Ölen yalnızca insan değildir; bazen devletler yıkılır, bazen ülkeler, bazen yurdunuz ölür. Törensiz, sessiz ve sedasız… Reel olarak yurt dışında yaşayan biri için ülke yurt değil, kişinin sadece sembolik, duygusal vatanıdır. İşte o ölebiliyor. Ben ülkeden gittim. Arada bir gelip soluklandığım yerdi. Benim yurtdışına gitmek ve onu terk etmekle gösterdiğim vefasızlığıma vefayla yanıt verir, beni mahcup ederdi. Son yıllarda ülkemin benden uzaklara gittiğini, başkalarının ülkesi olmaya başladığını gözlemliyorum. Öksüz ve yetim kalmak gibi bir şey. Belki de bu yüzden bu yazı…

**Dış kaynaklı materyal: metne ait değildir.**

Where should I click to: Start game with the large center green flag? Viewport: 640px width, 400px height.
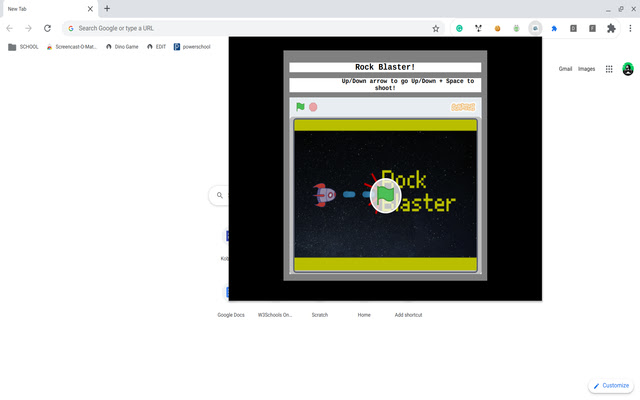pyautogui.click(x=385, y=196)
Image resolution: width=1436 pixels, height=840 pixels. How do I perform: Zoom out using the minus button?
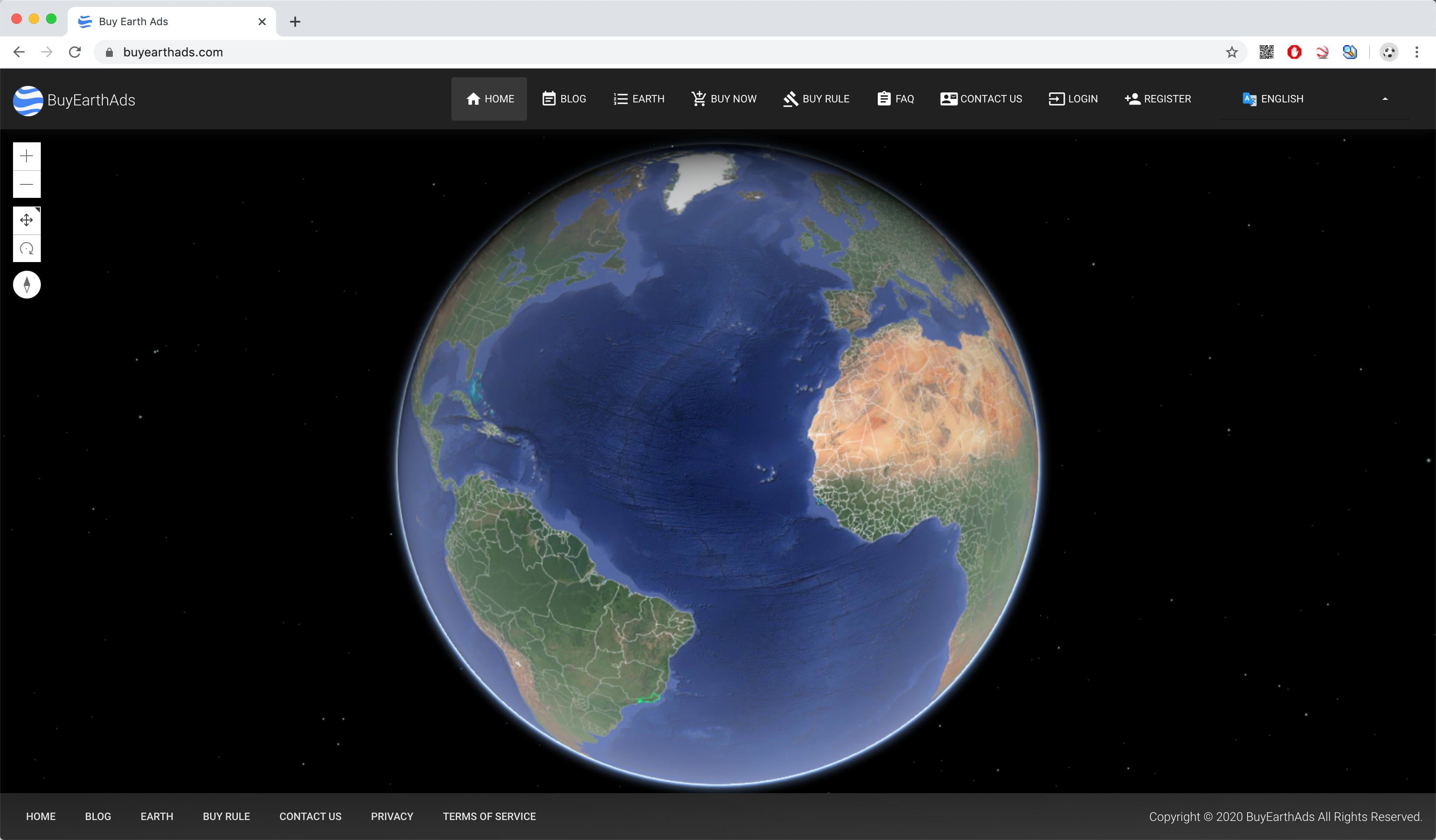coord(27,185)
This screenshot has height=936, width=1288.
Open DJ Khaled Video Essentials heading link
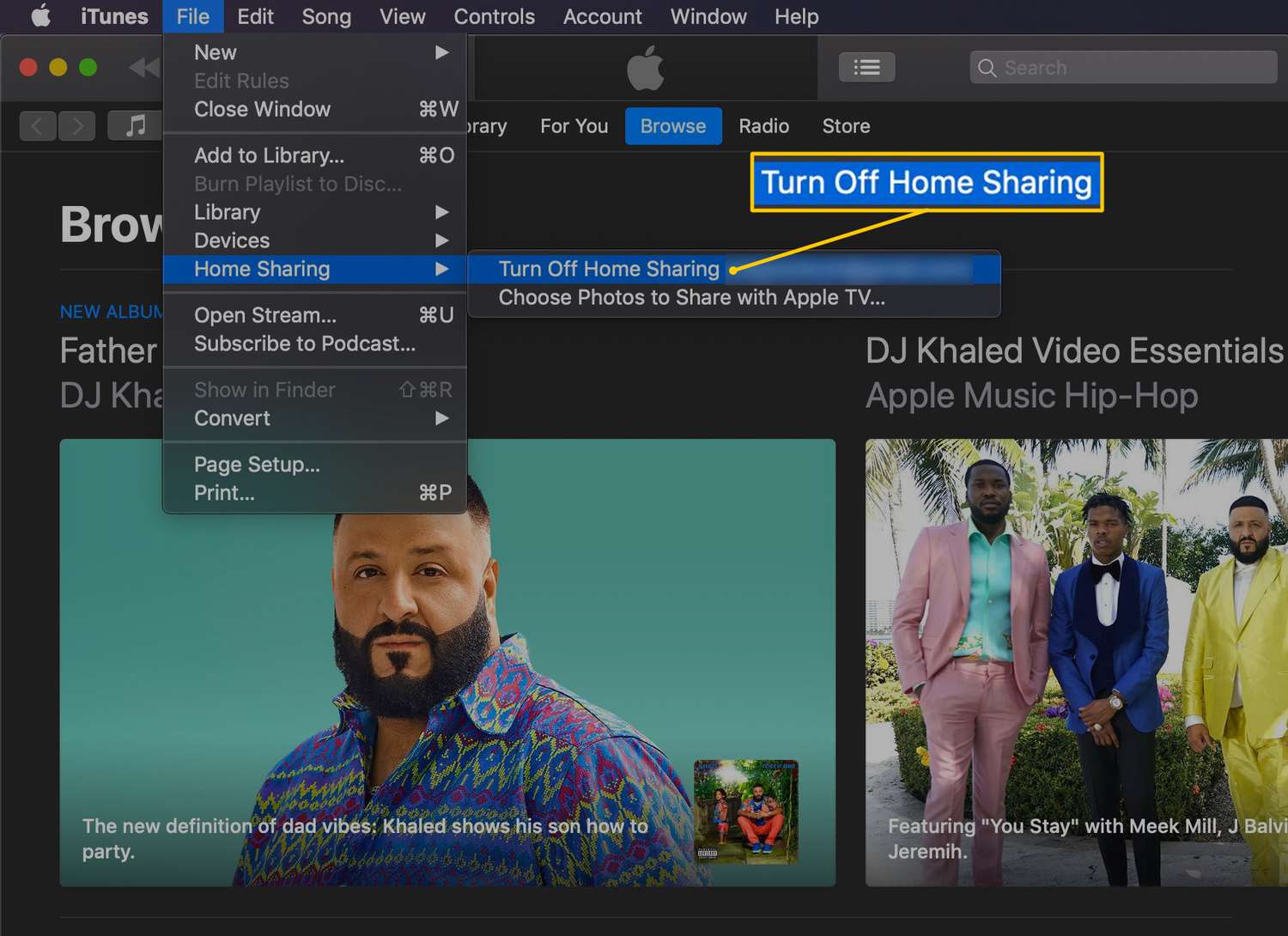pos(1073,350)
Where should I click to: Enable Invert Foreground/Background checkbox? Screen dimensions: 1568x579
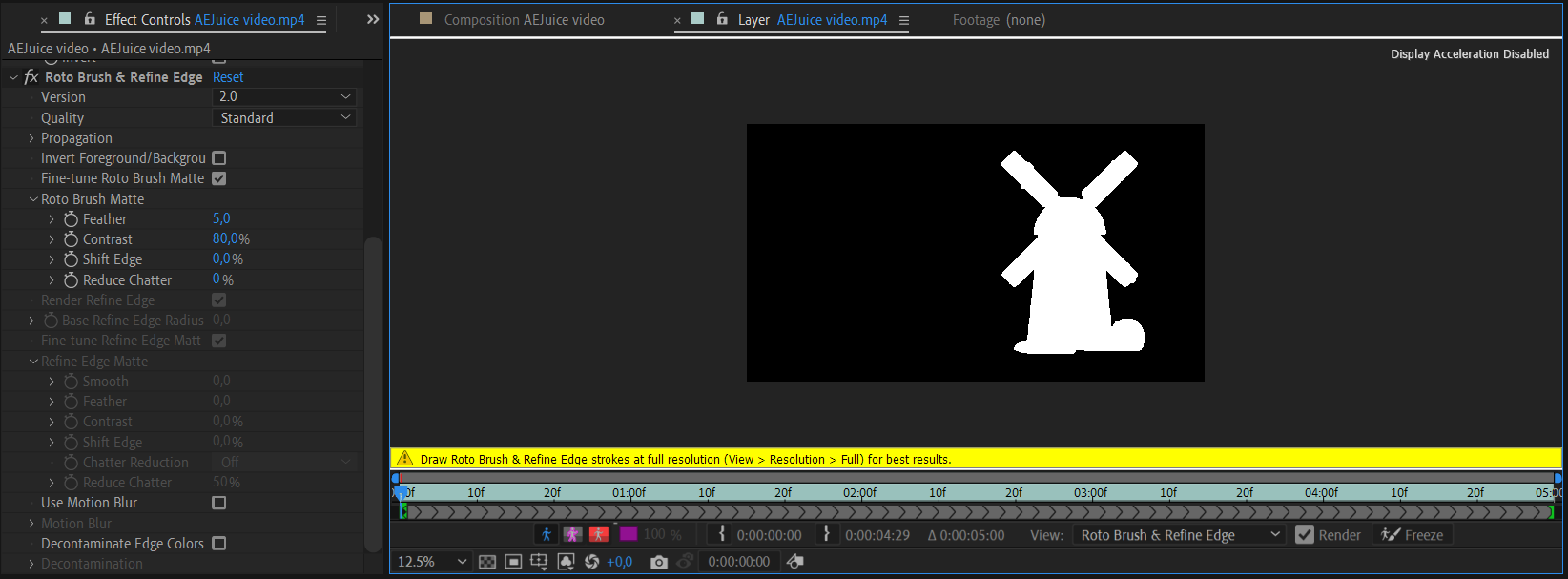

Ölümü bazen çok kolay kurgular, hatta ölüm romantizmine kaptırırız kendimizi. Gençlikte sıkça olur; yar için, aile için, namus için, fikirler için, inanç için, vatan için ölmek. Bu kadar istisnai, bir seferlik ve bu kadar özel olan bir şeyi bir başkası için yapabilmek… Kendimize, kendimiz için ölmek ağır geliyor olsa gerek. Bazen hiçbir şey olarak ölmenin kabul edilemezliği, başkaları için ölerek bir şey olma kurgusundan beslenir.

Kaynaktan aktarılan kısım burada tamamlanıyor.